Dataset records
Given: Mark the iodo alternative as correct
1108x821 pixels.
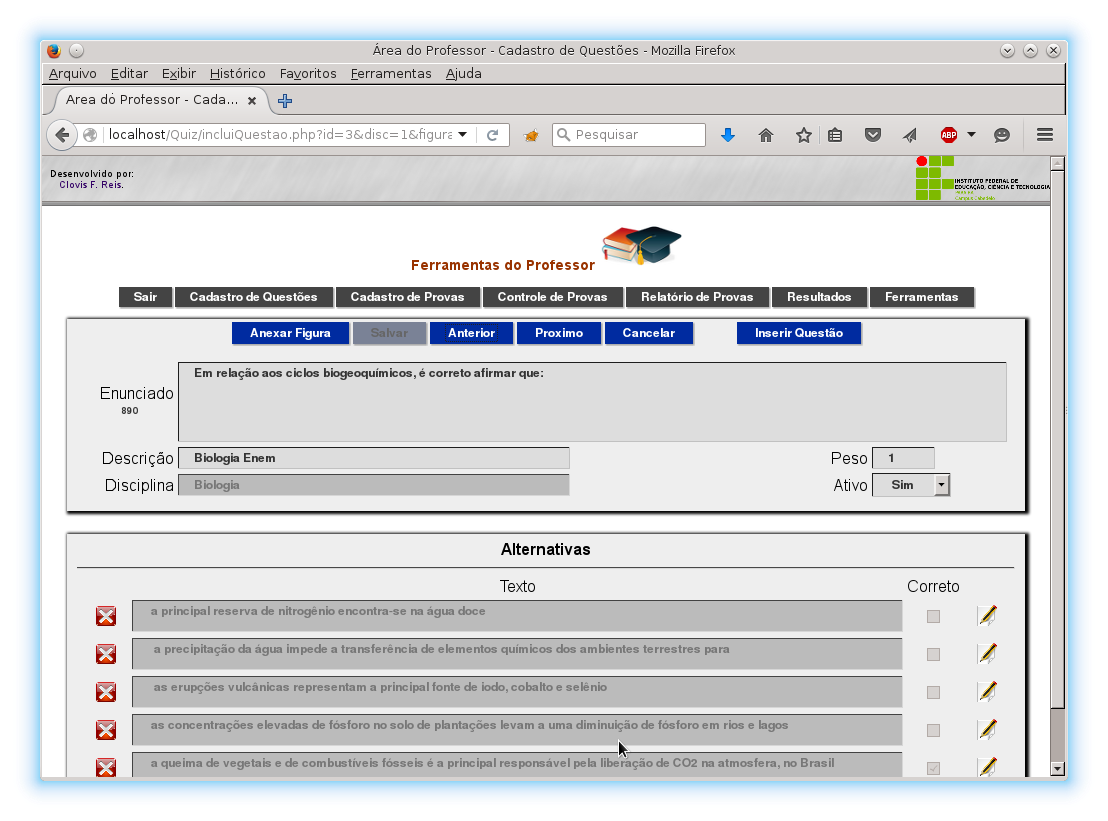Looking at the screenshot, I should coord(933,691).
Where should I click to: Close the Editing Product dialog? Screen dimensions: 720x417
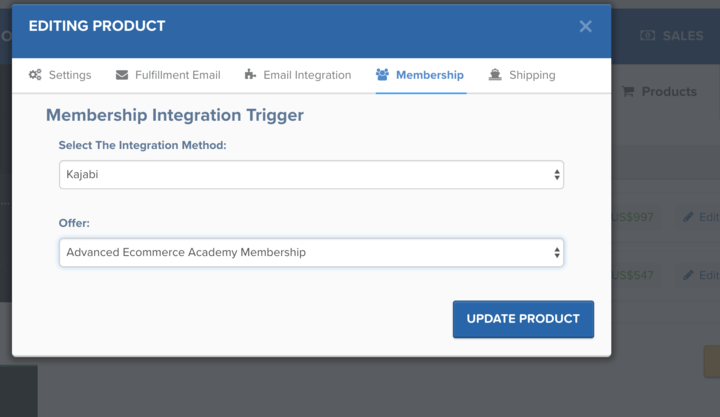[586, 26]
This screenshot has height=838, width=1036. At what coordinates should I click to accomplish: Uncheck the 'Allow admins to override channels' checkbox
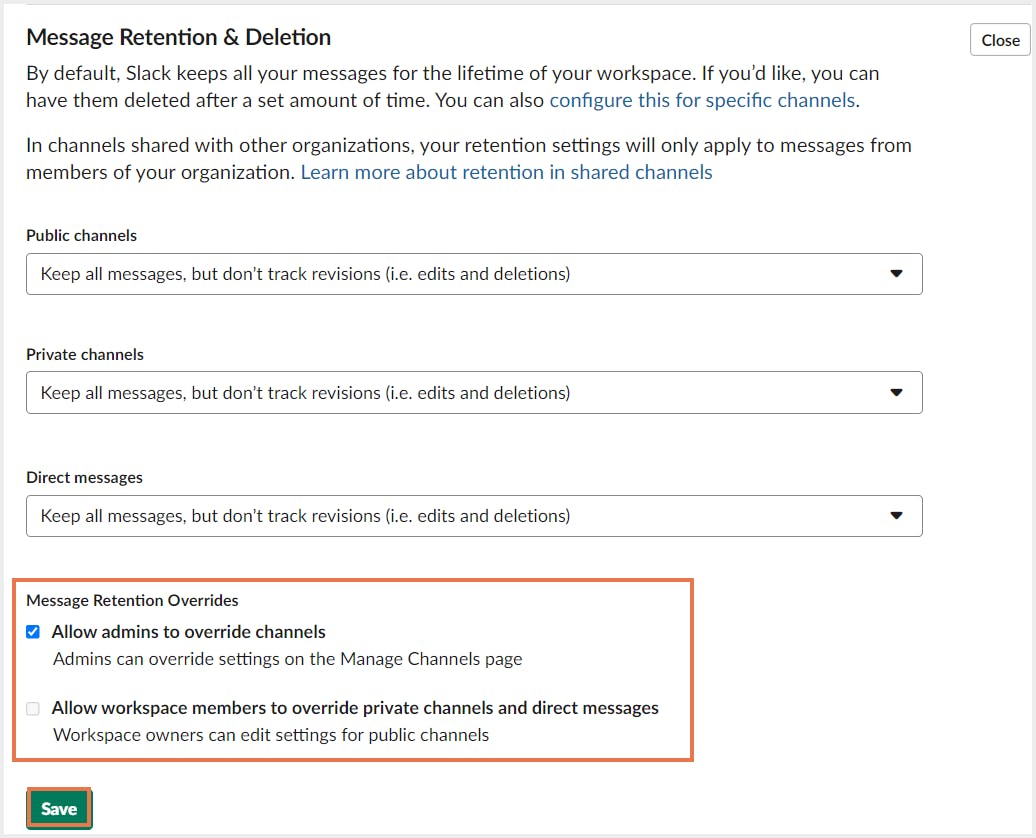(x=33, y=632)
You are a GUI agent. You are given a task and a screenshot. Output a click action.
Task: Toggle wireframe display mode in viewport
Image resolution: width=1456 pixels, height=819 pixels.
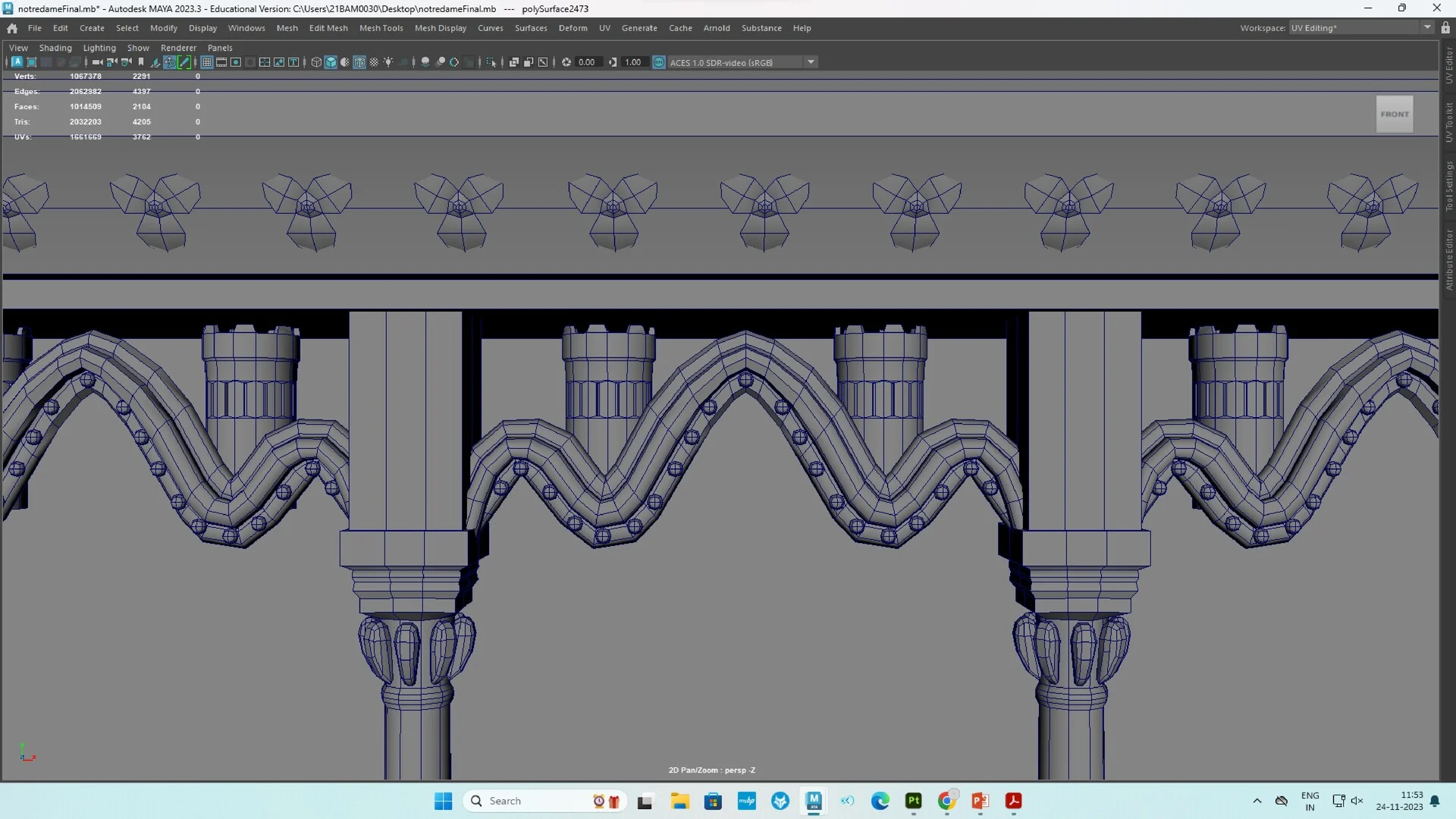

▸ EXERCISE AIM
Convert the lines of all the records above into a JSON list of strings, with one string per line and any blank lines omitted. Exclude the pictures from the output.

▸ SOLUTION TO THE PROBLEM
[
  "Given: Mark the iodo alternative as correct",
  "1108x821 pixels.",
  "Looking at the screenshot, I should coord(933,691).",
  "Where should I click to: Close the Editing Product dialog? Screen dimensions: 720x417",
  "[586, 26]",
  "This screenshot has height=838, width=1036. At what coordinates should I click to accomplish: Uncheck the 'Allow admins to override channels' checkbox",
  "(x=33, y=632)",
  "You are a GUI agent. You are given a task and a screenshot. Output a click action.",
  "Task: Toggle wireframe display mode in viewport",
  "Image resolution: width=1456 pixels, height=819 pixels."
]